12 Sempre quis ver discos voadores:
sentia-se atraída pelo mistério, acreditava em outras vidas. Sua música
favorita era “London, London”, que cantava enquanto trabalhava, esquecida do
espaço. Todos sabiam de sua mania em Brasília, onde vários já tinham mantido
contado por telepatia, visto a luz curva e os pontos brilhantes. Insistiu muito
com a amiga, para que a levassem ao local. A emoção transbordava e o coração
pulava, depois de três horas no cerrado, caminhando em busca do sonho. Mal teve
tempo de gritar, quando se viu estuprada por dez bandidos, fugidos da
penitenciária próxima. Claudia Nunes
13 Desde pequeno José é apegado à mãe.
O pai, sempre fora, é ignorado. Amigos e amigas suspeitam de sua sexualidade.

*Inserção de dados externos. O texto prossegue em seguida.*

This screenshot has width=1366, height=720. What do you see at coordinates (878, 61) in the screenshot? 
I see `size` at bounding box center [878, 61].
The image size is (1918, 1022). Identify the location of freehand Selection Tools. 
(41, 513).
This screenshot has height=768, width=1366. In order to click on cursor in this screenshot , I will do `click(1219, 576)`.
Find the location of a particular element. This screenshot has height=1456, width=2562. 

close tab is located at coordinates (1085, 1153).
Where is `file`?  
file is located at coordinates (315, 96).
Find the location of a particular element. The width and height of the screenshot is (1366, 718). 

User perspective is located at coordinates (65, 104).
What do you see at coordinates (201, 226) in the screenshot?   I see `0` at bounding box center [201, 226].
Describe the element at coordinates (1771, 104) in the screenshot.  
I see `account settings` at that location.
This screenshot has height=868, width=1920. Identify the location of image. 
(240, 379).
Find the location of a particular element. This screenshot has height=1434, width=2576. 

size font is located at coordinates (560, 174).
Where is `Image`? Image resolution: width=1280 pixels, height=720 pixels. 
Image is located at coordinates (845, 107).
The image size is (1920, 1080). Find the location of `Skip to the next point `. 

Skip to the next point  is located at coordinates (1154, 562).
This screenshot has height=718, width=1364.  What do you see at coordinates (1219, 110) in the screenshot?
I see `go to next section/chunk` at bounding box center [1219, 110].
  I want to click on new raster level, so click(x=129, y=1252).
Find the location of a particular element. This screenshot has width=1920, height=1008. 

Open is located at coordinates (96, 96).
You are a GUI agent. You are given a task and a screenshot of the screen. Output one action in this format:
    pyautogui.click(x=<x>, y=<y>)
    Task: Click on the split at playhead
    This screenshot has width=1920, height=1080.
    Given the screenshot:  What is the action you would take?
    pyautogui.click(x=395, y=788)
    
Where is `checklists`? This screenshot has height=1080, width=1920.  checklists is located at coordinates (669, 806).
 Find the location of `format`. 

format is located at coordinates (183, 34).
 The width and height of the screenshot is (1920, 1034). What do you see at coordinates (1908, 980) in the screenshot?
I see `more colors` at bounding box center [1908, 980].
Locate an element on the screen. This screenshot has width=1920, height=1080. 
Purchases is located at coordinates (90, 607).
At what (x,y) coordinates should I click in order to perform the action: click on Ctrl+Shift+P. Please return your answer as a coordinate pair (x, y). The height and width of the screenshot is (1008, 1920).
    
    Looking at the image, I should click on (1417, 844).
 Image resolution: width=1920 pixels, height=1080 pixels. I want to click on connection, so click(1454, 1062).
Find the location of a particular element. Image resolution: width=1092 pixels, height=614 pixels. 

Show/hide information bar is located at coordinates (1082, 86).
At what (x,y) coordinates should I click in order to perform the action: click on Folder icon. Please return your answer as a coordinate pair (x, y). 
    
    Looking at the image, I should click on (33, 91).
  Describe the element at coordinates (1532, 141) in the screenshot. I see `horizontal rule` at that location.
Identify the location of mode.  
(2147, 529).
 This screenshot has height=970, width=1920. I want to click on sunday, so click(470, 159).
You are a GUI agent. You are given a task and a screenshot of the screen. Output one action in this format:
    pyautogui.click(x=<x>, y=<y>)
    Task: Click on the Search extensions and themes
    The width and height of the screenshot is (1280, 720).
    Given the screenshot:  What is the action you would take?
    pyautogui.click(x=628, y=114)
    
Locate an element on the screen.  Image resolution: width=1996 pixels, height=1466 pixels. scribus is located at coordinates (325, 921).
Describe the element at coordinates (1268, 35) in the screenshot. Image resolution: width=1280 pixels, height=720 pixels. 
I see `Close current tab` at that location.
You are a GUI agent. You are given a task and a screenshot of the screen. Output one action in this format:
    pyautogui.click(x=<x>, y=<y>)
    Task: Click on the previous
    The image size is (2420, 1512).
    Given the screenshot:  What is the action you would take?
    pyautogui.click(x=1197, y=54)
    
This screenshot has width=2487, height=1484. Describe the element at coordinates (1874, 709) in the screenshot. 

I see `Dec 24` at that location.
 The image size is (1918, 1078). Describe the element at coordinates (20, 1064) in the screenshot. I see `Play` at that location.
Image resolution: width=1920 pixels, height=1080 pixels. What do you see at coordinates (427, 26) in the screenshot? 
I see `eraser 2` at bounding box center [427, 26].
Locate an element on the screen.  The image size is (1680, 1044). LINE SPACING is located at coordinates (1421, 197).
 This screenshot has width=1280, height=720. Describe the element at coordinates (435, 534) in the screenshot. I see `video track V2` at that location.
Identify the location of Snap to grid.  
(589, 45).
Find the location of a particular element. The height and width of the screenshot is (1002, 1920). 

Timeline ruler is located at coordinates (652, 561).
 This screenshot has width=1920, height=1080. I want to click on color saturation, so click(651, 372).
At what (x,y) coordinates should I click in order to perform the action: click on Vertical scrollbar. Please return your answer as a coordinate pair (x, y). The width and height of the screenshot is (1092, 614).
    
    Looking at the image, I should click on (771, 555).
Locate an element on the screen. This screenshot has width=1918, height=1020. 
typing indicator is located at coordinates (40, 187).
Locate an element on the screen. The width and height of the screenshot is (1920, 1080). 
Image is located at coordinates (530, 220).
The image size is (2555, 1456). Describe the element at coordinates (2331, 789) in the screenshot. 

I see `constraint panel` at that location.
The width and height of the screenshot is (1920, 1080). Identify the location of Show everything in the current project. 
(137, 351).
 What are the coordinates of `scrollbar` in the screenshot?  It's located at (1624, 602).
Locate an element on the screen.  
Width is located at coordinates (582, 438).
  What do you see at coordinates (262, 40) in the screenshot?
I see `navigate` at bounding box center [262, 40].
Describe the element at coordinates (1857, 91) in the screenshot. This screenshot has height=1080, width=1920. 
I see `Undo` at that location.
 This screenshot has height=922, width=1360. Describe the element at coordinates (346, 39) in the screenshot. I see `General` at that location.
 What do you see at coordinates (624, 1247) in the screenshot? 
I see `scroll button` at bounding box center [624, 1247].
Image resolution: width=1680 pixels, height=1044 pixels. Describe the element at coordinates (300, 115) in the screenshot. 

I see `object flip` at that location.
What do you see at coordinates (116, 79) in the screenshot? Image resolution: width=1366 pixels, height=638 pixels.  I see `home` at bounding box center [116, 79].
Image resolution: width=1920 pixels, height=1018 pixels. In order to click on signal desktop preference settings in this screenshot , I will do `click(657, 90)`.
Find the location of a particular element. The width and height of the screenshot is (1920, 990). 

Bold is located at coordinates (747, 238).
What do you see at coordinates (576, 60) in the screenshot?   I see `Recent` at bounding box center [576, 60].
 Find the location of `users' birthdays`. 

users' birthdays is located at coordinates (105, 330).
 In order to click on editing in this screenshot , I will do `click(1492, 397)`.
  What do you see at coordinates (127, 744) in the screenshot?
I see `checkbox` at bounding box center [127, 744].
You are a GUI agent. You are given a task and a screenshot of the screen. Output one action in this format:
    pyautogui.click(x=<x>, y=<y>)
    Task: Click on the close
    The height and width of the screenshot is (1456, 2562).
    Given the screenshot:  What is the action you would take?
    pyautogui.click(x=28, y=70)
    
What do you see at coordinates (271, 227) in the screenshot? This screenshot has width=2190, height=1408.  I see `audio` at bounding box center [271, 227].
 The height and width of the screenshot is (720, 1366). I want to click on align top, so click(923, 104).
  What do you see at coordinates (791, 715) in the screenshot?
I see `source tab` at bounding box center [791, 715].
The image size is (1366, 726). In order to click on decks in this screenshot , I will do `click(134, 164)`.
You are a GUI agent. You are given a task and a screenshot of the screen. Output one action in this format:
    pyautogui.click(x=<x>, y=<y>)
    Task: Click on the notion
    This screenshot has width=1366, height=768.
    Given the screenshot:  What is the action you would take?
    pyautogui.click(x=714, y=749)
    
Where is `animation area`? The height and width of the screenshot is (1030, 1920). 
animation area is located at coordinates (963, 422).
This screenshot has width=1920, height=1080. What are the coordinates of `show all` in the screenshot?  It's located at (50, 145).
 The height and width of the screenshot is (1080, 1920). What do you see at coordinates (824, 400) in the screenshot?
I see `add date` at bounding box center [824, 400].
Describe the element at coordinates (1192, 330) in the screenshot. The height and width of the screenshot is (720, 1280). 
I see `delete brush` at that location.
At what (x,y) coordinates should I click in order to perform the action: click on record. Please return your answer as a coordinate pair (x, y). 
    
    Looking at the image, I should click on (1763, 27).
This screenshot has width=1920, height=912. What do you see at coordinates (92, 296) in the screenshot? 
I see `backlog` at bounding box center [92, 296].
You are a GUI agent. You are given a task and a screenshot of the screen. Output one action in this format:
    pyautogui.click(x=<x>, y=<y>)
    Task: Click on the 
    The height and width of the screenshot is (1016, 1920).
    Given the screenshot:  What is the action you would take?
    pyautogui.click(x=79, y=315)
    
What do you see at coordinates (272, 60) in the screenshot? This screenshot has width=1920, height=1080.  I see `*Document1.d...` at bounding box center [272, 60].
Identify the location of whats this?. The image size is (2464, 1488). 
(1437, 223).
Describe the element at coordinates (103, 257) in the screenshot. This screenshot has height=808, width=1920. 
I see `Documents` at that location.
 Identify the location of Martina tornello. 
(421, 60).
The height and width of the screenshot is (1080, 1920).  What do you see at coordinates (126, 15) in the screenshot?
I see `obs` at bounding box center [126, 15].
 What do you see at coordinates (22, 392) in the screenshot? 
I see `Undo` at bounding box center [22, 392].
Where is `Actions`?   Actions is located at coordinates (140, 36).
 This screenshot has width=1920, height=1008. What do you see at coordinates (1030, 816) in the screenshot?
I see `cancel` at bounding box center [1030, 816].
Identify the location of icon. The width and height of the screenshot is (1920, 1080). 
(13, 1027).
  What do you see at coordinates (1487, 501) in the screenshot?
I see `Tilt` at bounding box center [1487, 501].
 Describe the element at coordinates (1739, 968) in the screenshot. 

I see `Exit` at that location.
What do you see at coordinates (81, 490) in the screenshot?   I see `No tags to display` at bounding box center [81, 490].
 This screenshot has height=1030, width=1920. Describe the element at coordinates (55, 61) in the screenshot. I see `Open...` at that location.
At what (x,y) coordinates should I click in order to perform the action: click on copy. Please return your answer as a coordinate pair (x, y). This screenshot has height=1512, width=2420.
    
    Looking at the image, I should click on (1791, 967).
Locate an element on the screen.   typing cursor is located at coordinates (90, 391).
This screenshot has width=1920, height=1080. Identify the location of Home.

Por quê? Não é possível, o afeto, o carinho, a delicadeza, a sensibilidade num
homem? Para ser homem é preciso mostrar-se rude e truculento?
Profissionalmente, o mundo era diferente. De lá para cá, como vendedor, não
vivia o ambiente de trabalho e tinha muitas oportunidades de se experimentar.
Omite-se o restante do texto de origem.